When they left, they told her son to tell his father they wanted their gold.
Motjotji said that she did not know whether Mungoi had been involved in dealings with illegal miners.
She learnt of his disappearance when an unknown man came to the house looking for Mungoi because he had not arrived at work.
"I immediately tried to call both his numbers but they went straight to voicemail. It was really unusual because he never misses work."
She reported him missing to the police.
Welkom police spokesperson Capt Stephen Thakeng said the search was continuing. Free State police spokesperson Brig Sam Makhele declined to comment on whether Mohapi's murder was linked to illegal miners.
Four men have been arrested for his murder.
Thakeng said illegal mining was "out of control", with boys as young as 15 being recruited as illegal miners.
Mining rights activists say Welkom has an estimated 2,000 illegal miners working underneath the town.
SA, according to research by the Global Institute Against Transnational Organised Crime, has nearly 30,000 illegal gold miners, with the Minerals Council SA estimating R20bn worth of gold, platinum, chrome and diamonds is stolen annually.
With mining companies and the mineral resources department becoming more effective in sealing disused mines and disabling their ventilation shafts, illegal miners or zama zamas are turning to operational mines.
In 2018, Sibanye's budget to further improve access controls including biometric controls was R300m - this was on top of its annual security costs.
Council spokesperson Charmane Russell said the concentration of illegal miners had increased in some areas as mines continued to improve security.
A presentation to parliament by the Hawks and mineral resources department in August last year showed increased incursions into operational mines, particularly Harmony's mines in the Free State and Sibanye's mines in Gauteng.
To counter the booming illegal mining trade, the government has established a task team consisting of the police, the Hawks, State Security Agency, mineral resources department, defence force, Financial Intelligence Centre and mining companies.
Global Institute researcher Alan Martin said its research showed illegal miners were entrenched in operational mines.
"Here you will hit the mother lode, in terms of gold to be found.

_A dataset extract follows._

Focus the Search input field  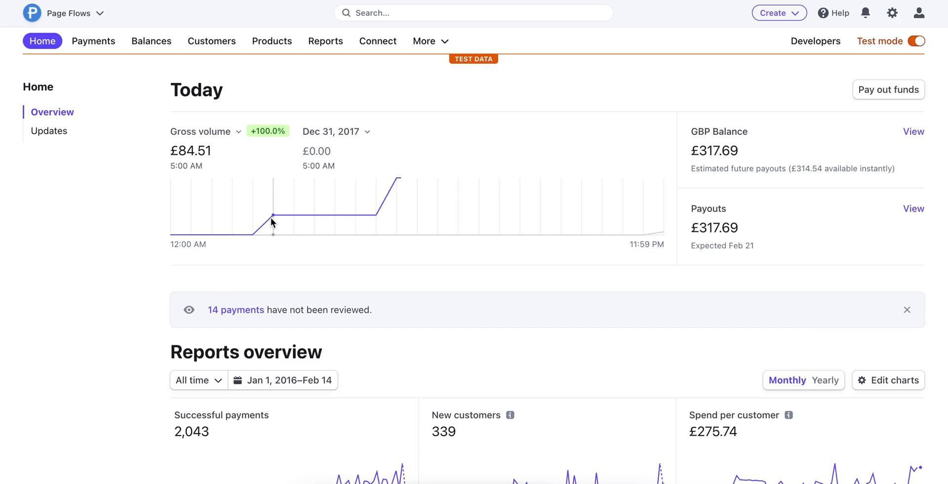pos(473,13)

"The security clampdowns to stop the illegals obviously means livelihoods are threatened."
Maake said that Harmony's operations had been affected by illegal mining for nearly 20 years.
"There may be collusion between mineworkers, security and contractors. In many instances, employees are threatened."

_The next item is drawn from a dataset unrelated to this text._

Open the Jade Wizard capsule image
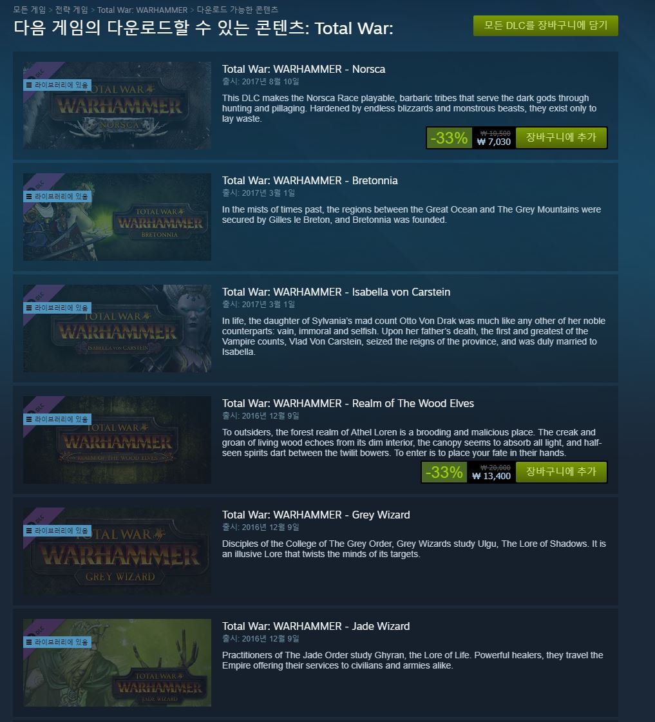This screenshot has width=655, height=722. (x=117, y=663)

Sibanye Stillwater spokesperson Henrika Ninham said various incidents against staff focused on personnel who intercepted illegal miners and other criminals.
"Between 2013 and 2017, over 2,700 illegal miners were arrested and 1,099 employees were charged with aiding and abetting illegal miners," she said.
"In 2018, 120 illegal miners were arrested and 130 employees charged. This is significantly lower than last year, mainly because of increased security."..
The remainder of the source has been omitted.